### TASK INSTRUCTIONS
**a)** In the text on the 1914 Alabama Senate special election, who won the Democratic primary?
**b)** Turn the paragraph beginning "The 1914 United States Senate special election" in the text on the 1914 Alabama Senate special election into a short list of its key facts.
**c)** Translate this sentence from the text on the 1914 Alabama Senate special election into Spanish: "White was unopposed in the general election, and was elected as such."
(TEXT SHOWN begins)
The 1914 United States Senate special election in Alabama took place on May 11, 1914. U.S. Senator Joseph F. Johnston died on August 8, 1913, and a special election was held to fill the remainder of his term until the regular election on November 3, 1914. The Democratic primary took place on April 6, 1914, and Birmingham attorney Frank White won the Democratic primary in a landslide over Montgomery attorney Ray Ruston and State Senator Watt T. Brown. White was unopposed in the general election, and was elected as such. He did not run in the regular election.
(TEXT SHOWN ends)
(RECORDED DATA begins)
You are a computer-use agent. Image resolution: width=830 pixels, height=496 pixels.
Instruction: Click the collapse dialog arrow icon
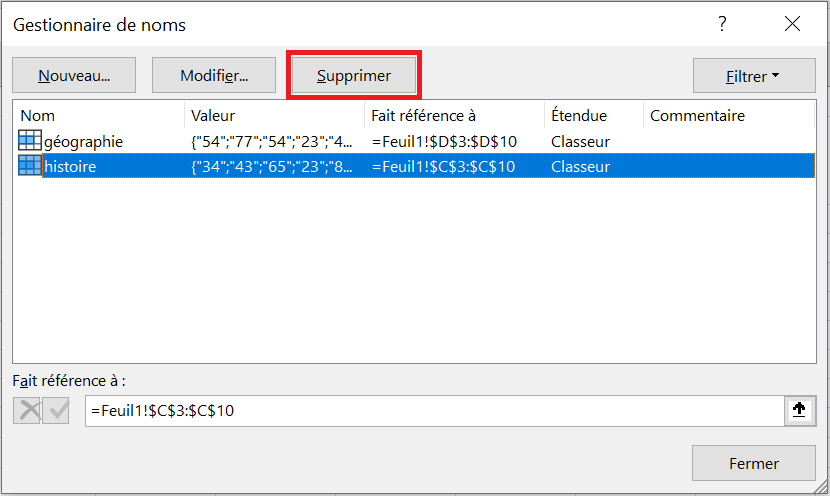pos(799,410)
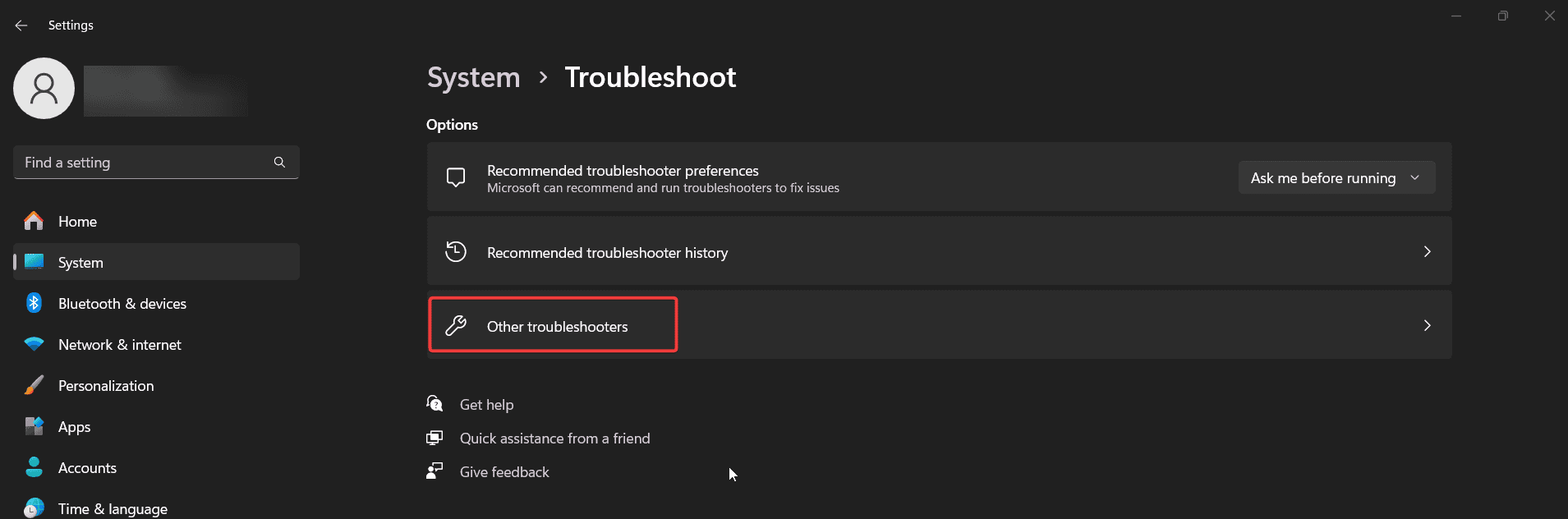Click the Personalization paintbrush icon
Viewport: 1568px width, 519px height.
click(34, 385)
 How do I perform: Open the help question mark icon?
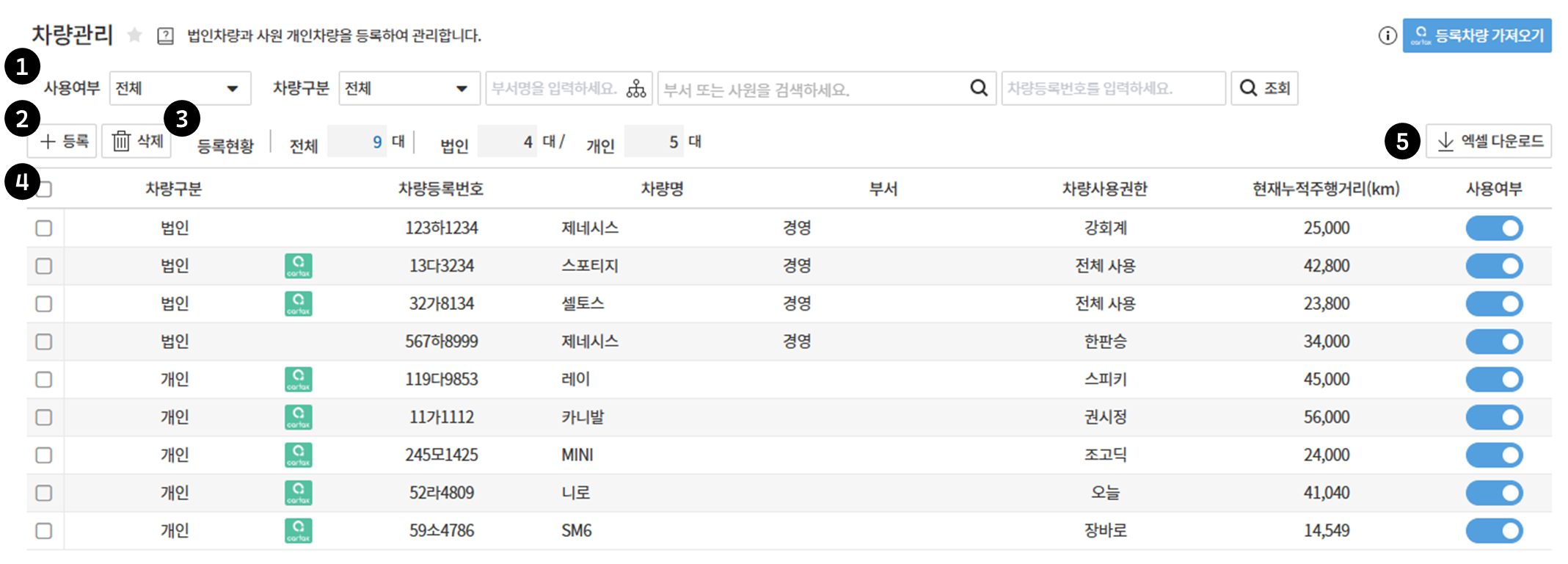(x=166, y=36)
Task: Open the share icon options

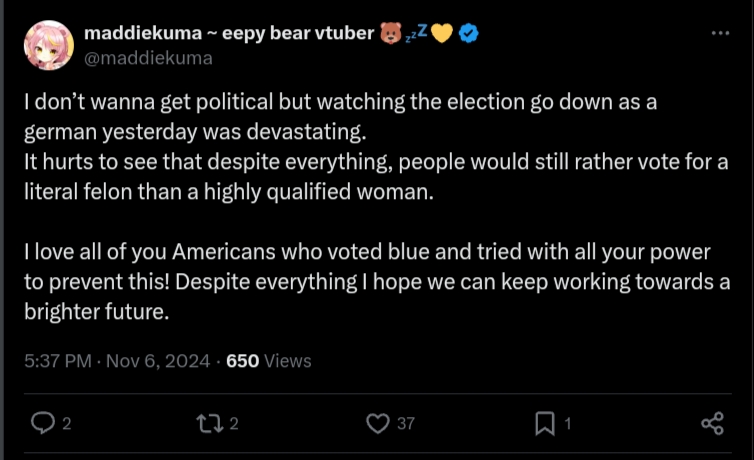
(RECORDED DATA ends)
### ANSWERS BELOW
**a)** Frank White, a Birmingham attorney, won it in a landslide.

**b)**
- The special election took place on May 11, 1914.
- It filled the rest of Senator Joseph F. Johnston's term after his death on August 8, 1913, until the regular election on November 3, 1914.
- Birmingham attorney Frank White won the April 6, 1914 Democratic primary in a landslide over Montgomery attorney Ray Ruston and State Senator Watt T. Brown.
- White was unopposed in the general election and was elected.
- He did not run in the regular election.

**c)** White no tuvo oposición en las elecciones generales y fue elegido como tal.